I have come to the conclusion that using already well known gestures is probably the safest way, although I might have to introduce few new. The main reason is purely practical, the professional orchestral conductor has trained for years his musical gestures and it might be difficult to ask to learn new one. Therefore do the use of ConDiS less attractive so to speak. Another thing is that since the conductor is conducting very similar elements in the electronic as for the acoustic instruments why not use same gestures? Therefore I use the following gestures all that are well known in the conducting repertoire:
Controllers and signs.
The original plan, made at the start of the ConDiS artistic research program, controllers (parameters) to be controlled by the conductor were grouped into following categorization:
Volume control (Overall volume)
The conductor can raise or lower the overall volume of the electronic sound. With simple finger gesture, an OK sign, he/she can trigger the volume control feature “on” and then by lifting left arm raise the sound. When the volume level is at “right” level, the volume control is triggered “off” by closing the hand. Same goes for lowering the sound except the arm must be lowered.

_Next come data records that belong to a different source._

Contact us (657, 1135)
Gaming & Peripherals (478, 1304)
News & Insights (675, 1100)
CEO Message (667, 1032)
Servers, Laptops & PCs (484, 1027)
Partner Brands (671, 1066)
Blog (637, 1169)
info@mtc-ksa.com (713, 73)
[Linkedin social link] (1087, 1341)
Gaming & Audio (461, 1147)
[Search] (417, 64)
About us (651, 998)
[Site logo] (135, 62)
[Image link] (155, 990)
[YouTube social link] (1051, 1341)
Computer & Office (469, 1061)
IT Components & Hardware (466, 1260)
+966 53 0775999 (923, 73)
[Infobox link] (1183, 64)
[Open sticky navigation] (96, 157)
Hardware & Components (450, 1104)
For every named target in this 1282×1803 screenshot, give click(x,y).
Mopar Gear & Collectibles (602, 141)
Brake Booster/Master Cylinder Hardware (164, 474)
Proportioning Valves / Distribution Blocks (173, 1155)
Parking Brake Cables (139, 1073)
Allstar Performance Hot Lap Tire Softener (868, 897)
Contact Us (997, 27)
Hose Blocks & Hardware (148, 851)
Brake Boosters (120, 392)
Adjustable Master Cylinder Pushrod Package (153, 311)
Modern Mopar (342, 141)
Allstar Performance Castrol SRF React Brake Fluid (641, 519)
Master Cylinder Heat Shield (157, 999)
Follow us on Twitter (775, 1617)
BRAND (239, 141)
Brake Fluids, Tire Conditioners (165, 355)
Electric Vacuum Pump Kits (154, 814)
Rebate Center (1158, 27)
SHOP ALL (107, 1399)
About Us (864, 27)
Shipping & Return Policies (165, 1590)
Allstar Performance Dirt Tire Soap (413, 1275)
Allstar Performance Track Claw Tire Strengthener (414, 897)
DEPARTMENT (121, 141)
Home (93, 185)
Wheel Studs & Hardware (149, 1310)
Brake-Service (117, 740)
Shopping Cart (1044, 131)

Pan control (spatial location)
The conductor can move sound in space. He/she can with finger gesture (thumb up) trigger the pan control feature and then by tilting the hand move the special location of the sound. As with volume control, the pan control function is deactivated (turned off) by closing the hand.
Effect control. (sonority and spectral timbre)
The conductor can raise or lower the overall effect volume. He/she can with finger gesture (little finger out) trigger the effect control feature and then by lifting or lowering left arm raise or lower the sound. The effect control function is turned off by closing the hand.